- In 30 October 1975, Industrial Equity Ltd’s (Industrial) board of directors declared a “special distribution” payable in part cash, part shares in Minerva Centre Ltd.
- Members who held less than 400 shares would be paid solely in cash.
- At the date of distribution, the amount payable was more than Industrial’s profits for the year, but less than the consolidated group of companies which Industrial was the holding company.
- Shareholders applied to the NSW Supreme Court to declare the declaration invalid on the grounds that it involved a payment of a dividend other than out of profits and that it discriminated against shareholders with less than 400 shares.

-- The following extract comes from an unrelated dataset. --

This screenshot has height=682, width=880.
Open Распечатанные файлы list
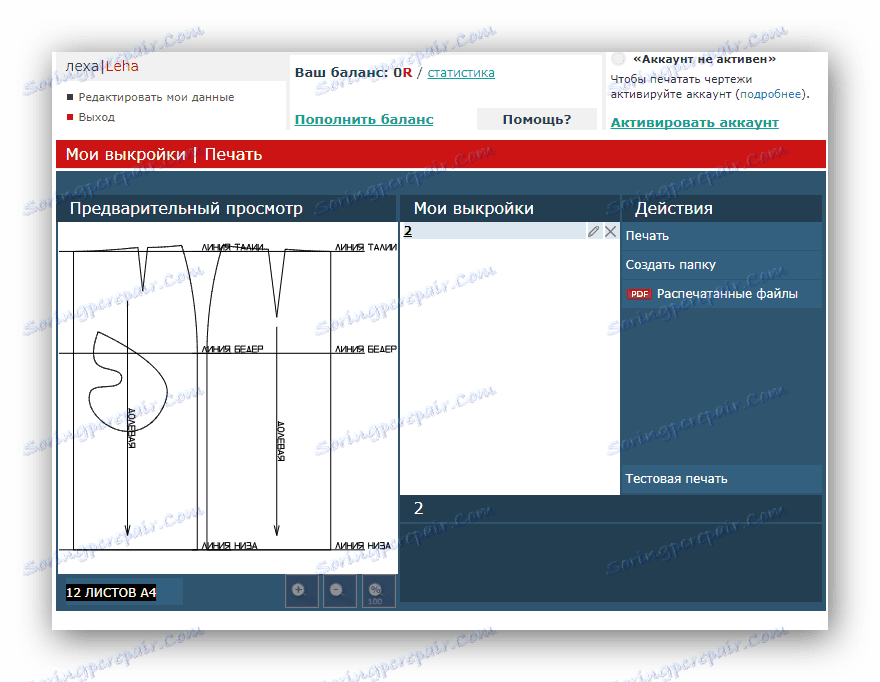(727, 294)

- Needham J allowed the application and declare the declaration invalid. Industrial appealed.
- Were the directors able to make payments of dividends out of funds other than out of profits, and decide which shareholders received cash and shares or cash only?
- Did the profits of the subsidiaries lay within the general disposition of Industrial, as holding company, to distribute?
- The High Court rejected that the profits in subsidiaries lay within the disposition of Industrial (as holding company) to distribute.
- Company A cannot (in the absence of a contrary agreement) look to Company B for payment.
- The High Court is reluctant to pierce the corporate veil in respect of corporate groups.
- The Articles of Association did not allow Industrial’s directors to pay some shareholders in cash and shares, and some in cash only.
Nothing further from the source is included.